Hidden unemployment is laughingly called a 'pool of labour' where employers can go fishing for cheap and cowed workers. No wonder this 'full' employment situation hasn't produced an up-tick in wages.


At the bottom, a lot of this is about the perverse incentives in the benefits system discouraging people from doing more than 16 or 30 hours. At the top, a mix of the pensions Lifetime Allowance coming down in stages and good old fashioned rent-seeking and perverse incentives in certain industries and professions (a gifted City trader becomes so wealthy he/she need never work again much faster than a mediocre one).
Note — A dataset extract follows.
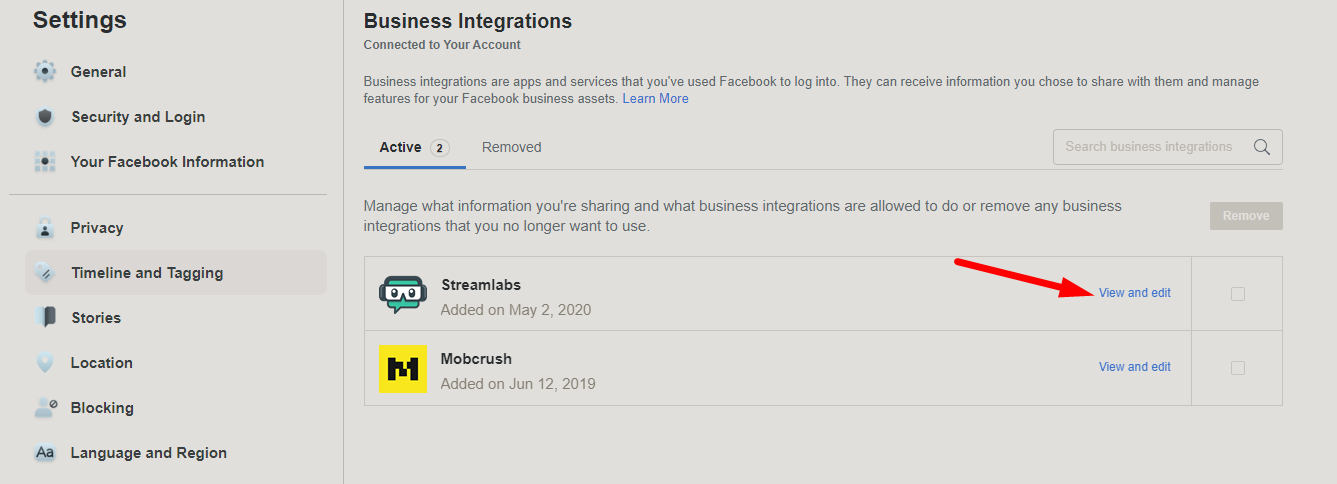Open View and edit for Streamlabs
This screenshot has height=484, width=1337.
[1134, 293]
Brexit may well help. Assuming corporatist-wing Tories remain marginalised, it's likely that employers will be starved of low-waged imported labour, forcing them to bid up pay for the settled population, encouraging people to do more hours (perhaps helped by changes to benefit rules) and to return to the labour market or stay longer in it. And if there's a focus on more liberal migration rules for the highly skilled, we may start to see downward pressure on incomes at the top, which paradoxically will keep the affluent in the labour market for longer.

Ander Broadman

I think this is another example of reality revealing what it is politicians are really working for.
The dominant ideology at play since the early 1980’s had been “flexible labour markets”.

But in reality, what’s been happening are policies shifting power to employers. If labour market flexibility is what you’re after, as Chris rightly says, the end result of “labour market negotiations” is that employers would be offering jobs that better match employees preferences. Instead they are able to offer terms that straightjacket workers into unfavourable conditions.
Of course what all that talk of labour flexibility WSJ really about was rigging the game more to bosses and capitals favour.
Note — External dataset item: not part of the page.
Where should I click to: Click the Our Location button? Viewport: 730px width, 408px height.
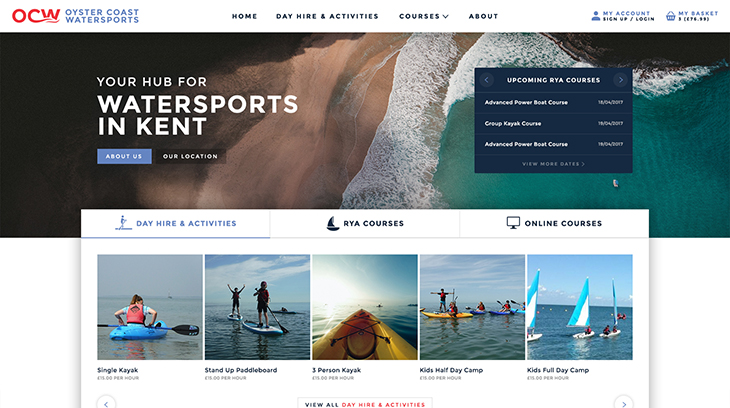(190, 156)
Of course, union policies of the 1970s weren’t asking for the sort of things I suspect Chris is asking for here, but that was the 1970s, and in principle an effective trades union system could as well be negotiating appropriate “un-straightjacketed” hours for workers as they were at negotiating petty rules about job specs in 1960s factories.



Brexit would only help in that scenario if those workers who might benefit were organised so as to do so, otherwise unscrupulous employers will simply pit one set against the other as well as leaning on the government to encourage immigration from outside of Europe.